> **Tarea asignada a**
Duplica del listado el tramo que va desde la línea que contiene "The image size is (1372, 896)." hasta la línea que contiene "[x=385, y=373]", ambas incluidas.

Un albergue en Tokio (Tokio no yoda. Yaujiro Ozo, 1935)

Aunque no lo parezca viendo el estilizado, casi abstracto resultado, el rodaje de Un albergue en Tokio supuso una dura prueba física y emocional para Ozu. Aunque aún es joven, 31 años,  los infames horarios, el exceso de trabajo y los malos hábitos empiezan a mellar no solo su cuerpo sino su espíritu. Las anotaciones de su diario de estos meses del verano de 1935 entre junio, cuando se redacta el guión, y octubre, cuando se estrena, son como siempre breves y concisas, pero resulta estresante leerlas. Ozu no para y lleva una vida asfixiante en la que el estrés laboral y no querer renunciar al escapismo de la vida social parecen poner al límite, cada día, a un hombre que, en realidad, era bastante flojo y tendía a la vagancia. Transcribo las anotaciones del 1 y 2 de julio, que pueden servir de resumen de lo que digo:

1 de Julio

Postrado en cama, no he podido trabajar. ¡Es la primera vez que me ocurre algo así desde que estoy en el oficio y me da algo de vergüenza!

> **Tarea asignada b**
Transcribe sin ningún cambio el texto completo sobre Un albergue en Tokio.

> **Listado disponible**
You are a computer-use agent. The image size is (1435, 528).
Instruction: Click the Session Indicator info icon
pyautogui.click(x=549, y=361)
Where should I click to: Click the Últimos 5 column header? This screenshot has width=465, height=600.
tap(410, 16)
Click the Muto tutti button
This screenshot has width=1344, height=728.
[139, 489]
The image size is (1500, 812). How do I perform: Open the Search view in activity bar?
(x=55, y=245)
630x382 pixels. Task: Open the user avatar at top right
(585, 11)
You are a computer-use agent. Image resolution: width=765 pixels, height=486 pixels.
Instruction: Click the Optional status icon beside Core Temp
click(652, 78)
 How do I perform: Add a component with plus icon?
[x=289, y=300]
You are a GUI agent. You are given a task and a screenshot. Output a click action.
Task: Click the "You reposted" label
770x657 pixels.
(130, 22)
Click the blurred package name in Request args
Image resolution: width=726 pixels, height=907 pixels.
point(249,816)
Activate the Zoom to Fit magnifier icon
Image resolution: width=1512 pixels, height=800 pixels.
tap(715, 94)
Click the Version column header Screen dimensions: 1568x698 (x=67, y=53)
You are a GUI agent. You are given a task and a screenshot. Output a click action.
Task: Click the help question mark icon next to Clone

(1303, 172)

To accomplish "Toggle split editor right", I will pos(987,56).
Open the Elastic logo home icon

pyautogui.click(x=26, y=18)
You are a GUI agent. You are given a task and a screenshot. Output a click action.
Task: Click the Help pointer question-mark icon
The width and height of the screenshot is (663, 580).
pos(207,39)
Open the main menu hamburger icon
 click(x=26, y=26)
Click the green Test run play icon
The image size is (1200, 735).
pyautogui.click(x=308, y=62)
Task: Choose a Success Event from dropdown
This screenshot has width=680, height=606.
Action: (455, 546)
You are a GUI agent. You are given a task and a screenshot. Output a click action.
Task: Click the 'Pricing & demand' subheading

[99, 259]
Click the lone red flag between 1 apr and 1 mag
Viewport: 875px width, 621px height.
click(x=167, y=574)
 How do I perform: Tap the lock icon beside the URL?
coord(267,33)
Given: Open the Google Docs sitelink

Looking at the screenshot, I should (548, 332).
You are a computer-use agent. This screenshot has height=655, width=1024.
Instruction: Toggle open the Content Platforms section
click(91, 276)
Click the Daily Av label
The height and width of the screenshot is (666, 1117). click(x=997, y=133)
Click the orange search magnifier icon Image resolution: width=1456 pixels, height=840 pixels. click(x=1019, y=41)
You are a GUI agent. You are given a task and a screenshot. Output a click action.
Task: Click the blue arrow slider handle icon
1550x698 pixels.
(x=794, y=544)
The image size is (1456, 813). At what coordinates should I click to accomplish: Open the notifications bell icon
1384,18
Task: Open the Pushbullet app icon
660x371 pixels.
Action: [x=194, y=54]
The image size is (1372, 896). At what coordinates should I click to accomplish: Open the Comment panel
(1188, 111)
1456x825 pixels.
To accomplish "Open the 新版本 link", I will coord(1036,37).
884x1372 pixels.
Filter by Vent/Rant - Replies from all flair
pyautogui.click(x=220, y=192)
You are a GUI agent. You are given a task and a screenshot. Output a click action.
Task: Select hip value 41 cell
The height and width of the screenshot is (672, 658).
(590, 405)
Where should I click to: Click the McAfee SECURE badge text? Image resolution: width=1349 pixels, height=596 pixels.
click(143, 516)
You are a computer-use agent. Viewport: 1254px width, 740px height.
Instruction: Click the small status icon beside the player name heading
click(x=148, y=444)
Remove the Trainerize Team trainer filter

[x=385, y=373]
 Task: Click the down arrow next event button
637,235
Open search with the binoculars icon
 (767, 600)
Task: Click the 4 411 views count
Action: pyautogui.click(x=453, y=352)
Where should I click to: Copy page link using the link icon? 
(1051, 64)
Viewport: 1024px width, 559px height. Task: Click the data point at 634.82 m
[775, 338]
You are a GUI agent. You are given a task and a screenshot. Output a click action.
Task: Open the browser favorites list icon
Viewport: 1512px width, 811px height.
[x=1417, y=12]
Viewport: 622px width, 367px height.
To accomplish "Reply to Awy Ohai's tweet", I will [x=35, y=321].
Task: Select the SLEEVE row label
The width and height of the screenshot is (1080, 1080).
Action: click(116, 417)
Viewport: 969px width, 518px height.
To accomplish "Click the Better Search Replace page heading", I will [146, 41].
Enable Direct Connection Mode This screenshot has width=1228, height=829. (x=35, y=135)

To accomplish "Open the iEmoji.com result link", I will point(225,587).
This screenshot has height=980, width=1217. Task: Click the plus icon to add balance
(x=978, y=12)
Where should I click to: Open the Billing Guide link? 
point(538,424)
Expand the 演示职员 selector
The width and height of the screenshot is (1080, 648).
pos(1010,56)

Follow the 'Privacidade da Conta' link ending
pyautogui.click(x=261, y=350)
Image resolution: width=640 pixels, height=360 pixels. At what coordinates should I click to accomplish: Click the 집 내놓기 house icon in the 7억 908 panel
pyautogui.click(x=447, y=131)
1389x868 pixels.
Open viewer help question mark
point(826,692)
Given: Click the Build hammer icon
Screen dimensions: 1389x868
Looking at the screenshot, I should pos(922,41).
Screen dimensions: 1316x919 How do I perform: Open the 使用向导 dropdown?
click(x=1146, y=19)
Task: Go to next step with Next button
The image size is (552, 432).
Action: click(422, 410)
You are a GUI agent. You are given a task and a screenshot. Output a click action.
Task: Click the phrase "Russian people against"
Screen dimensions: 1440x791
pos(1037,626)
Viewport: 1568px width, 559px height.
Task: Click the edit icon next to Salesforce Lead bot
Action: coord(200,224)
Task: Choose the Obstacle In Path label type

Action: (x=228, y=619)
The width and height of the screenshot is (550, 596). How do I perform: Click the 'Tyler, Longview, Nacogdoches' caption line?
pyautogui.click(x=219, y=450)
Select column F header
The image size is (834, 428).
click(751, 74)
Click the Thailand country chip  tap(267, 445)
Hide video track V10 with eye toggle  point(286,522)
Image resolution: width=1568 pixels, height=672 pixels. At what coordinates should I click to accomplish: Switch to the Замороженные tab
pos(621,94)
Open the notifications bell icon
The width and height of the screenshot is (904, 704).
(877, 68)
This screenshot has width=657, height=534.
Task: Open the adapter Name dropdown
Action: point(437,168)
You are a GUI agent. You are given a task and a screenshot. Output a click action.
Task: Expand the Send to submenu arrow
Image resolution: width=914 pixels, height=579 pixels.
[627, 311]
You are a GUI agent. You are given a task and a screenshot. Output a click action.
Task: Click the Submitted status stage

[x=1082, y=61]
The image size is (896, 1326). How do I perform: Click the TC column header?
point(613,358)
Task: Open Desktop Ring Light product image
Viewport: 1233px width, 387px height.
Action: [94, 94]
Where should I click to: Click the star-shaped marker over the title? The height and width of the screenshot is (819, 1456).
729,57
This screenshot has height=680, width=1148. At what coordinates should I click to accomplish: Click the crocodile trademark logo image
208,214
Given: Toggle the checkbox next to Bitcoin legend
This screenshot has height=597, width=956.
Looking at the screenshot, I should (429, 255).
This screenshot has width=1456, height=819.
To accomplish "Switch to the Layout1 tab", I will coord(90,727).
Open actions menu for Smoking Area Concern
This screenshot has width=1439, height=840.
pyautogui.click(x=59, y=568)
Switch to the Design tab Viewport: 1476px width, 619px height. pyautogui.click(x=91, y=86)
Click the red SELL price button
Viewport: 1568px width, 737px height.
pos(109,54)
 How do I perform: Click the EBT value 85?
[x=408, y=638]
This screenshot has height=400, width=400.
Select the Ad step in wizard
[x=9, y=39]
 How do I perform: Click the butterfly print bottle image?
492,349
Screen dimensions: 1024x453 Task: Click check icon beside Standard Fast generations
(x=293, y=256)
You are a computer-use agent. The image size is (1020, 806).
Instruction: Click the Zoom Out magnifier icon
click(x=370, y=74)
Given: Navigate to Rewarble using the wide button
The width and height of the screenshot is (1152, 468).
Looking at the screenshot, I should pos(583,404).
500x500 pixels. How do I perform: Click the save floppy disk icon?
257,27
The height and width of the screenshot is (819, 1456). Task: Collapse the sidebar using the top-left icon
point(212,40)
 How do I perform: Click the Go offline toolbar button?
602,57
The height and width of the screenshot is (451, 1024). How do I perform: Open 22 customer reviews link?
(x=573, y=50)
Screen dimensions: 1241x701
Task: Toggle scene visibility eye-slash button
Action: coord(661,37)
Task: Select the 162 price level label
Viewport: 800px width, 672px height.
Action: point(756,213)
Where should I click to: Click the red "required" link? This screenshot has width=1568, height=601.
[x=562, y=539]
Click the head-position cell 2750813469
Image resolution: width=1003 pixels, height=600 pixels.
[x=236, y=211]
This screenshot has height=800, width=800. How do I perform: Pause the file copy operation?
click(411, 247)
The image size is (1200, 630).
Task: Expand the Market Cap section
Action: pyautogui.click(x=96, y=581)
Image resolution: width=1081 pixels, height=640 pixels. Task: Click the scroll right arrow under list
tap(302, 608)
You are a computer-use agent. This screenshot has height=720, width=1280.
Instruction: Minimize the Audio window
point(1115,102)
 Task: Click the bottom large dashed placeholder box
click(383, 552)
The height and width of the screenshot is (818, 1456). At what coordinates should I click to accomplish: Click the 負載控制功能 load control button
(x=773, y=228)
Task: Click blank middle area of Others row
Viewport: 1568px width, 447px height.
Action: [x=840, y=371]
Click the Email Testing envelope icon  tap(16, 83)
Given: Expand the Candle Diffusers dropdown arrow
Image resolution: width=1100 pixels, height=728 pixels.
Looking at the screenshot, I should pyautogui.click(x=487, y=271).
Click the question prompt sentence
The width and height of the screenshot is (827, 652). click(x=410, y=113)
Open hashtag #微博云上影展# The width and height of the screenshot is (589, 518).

> **Resultado esperado a**
The image size is (1372, 896). At what coordinates should I click to accomplish: Open the Comment panel
(1188, 111)
1456x825 pixels.
To accomplish "Open the 新版本 link", I will coord(1036,37).
884x1372 pixels.
Filter by Vent/Rant - Replies from all flair
pyautogui.click(x=220, y=192)
You are a GUI agent. You are given a task and a screenshot. Output a click action.
Task: Select hip value 41 cell
The height and width of the screenshot is (672, 658).
(590, 405)
Where should I click to: Click the McAfee SECURE badge text? Image resolution: width=1349 pixels, height=596 pixels.
click(143, 516)
You are a computer-use agent. Viewport: 1254px width, 740px height.
Instruction: Click the small status icon beside the player name heading
click(x=148, y=444)
Remove the Trainerize Team trainer filter

[x=385, y=373]

> **Resultado esperado b**
Un albergue en Tokio (Tokio no yoda. Yaujiro Ozo, 1935)

Aunque no lo parezca viendo el estilizado, casi abstracto resultado, el rodaje de Un albergue en Tokio supuso una dura prueba física y emocional para Ozu. Aunque aún es joven, 31 años,  los infames horarios, el exceso de trabajo y los malos hábitos empiezan a mellar no solo su cuerpo sino su espíritu. Las anotaciones de su diario de estos meses del verano de 1935 entre junio, cuando se redacta el guión, y octubre, cuando se estrena, son como siempre breves y concisas, pero resulta estresante leerlas. Ozu no para y lleva una vida asfixiante en la que el estrés laboral y no querer renunciar al escapismo de la vida social parecen poner al límite, cada día, a un hombre que, en realidad, era bastante flojo y tendía a la vagancia. Transcribo las anotaciones del 1 y 2 de julio, que pueden servir de resumen de lo que digo:

1 de Julio

Postrado en cama, no he podido trabajar. ¡Es la primera vez que me ocurre algo así desde que estoy en el oficio y me da algo de vergüenza!